Malgré ces avancées considérables, le mouvement œcuménique reste actuellement bloqué par ce que l’on peut appeler le travail inachevé de Vatican II. Déjà au moment du Concile, Edmund Schlick, un des six observateurs protestants, critiquait le fossé existant entre une attitude bienveillante et le refus d’une célébration commune de l’Eucharistie. Il en va de même pour l’ambiguïté entretenue entre une Église entendue comme un bloc monolithique et une communion d’Églises.
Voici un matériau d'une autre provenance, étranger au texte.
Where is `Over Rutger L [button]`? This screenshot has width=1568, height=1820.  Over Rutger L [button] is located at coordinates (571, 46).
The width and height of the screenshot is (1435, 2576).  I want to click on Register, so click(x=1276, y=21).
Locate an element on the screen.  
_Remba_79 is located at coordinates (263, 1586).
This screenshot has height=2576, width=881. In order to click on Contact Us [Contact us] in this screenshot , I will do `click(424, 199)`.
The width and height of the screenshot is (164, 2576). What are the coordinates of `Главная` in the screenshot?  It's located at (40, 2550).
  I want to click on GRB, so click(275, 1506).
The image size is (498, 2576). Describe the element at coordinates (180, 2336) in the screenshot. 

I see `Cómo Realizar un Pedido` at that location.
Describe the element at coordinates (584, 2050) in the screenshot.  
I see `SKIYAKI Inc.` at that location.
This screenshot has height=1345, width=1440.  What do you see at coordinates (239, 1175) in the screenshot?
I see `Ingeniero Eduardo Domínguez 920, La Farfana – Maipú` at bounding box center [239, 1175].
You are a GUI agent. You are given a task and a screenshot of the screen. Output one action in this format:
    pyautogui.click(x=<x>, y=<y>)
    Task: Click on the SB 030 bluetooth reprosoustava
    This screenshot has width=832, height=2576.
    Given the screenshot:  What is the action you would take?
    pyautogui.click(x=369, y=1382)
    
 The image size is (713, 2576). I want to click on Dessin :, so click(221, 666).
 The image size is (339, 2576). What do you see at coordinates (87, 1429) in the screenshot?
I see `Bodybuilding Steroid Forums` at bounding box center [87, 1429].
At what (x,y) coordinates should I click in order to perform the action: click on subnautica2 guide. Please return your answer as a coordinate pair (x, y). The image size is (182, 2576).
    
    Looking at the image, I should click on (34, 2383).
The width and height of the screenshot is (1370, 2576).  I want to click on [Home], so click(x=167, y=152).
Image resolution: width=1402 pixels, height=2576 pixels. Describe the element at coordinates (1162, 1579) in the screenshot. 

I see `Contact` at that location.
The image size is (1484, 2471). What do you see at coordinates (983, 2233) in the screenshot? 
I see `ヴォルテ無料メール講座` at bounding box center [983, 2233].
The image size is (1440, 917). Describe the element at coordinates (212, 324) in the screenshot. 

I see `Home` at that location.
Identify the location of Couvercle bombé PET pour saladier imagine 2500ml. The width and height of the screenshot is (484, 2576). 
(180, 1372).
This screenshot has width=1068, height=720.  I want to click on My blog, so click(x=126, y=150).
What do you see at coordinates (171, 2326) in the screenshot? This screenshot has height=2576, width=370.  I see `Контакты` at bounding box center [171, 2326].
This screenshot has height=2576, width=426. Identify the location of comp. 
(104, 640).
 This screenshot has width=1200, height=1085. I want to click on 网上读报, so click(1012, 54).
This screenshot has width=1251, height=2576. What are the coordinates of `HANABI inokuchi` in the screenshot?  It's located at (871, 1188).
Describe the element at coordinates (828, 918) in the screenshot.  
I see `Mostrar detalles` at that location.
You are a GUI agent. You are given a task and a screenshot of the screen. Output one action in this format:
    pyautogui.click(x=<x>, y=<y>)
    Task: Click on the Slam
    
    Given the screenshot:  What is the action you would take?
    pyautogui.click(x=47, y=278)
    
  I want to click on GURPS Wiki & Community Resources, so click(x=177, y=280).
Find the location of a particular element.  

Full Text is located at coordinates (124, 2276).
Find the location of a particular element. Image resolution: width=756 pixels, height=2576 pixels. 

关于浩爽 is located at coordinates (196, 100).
L’œcuménisme vu par Rome reste encore trop centré sur Rome ! Pour beaucoup de Protestants des États-Unis le terme « frères séparés » est ressenti comme une insulte et continue à témoigner de l’arrogance romaine à leur égard. Mais, par dessus tout, le refus catégorique d’accueillir des Protestants à la table eucharistique catholique nourrit un sentiment anticatholique secret ou ouvert. Aujourd’hui, cet anticatholicisme se cristallise aussi autour du refus obstiné de Rome d’admettre les femmes aux ministères ordonnés. La question de l’autorité dans l’Église couplée avec celle de la participation des femmes dans la vie ecclésiale seront sans doute les grands défis à relever dans les décennies et siècles à venir.

* Karin Heller est docteur en théologie de l’université du Latran et docteur en histoire des religions et anthropologie religieuse de Paris-Sorbonne. Elle est professeure de théologie à Whitworth University (Wa. Etats-Unis)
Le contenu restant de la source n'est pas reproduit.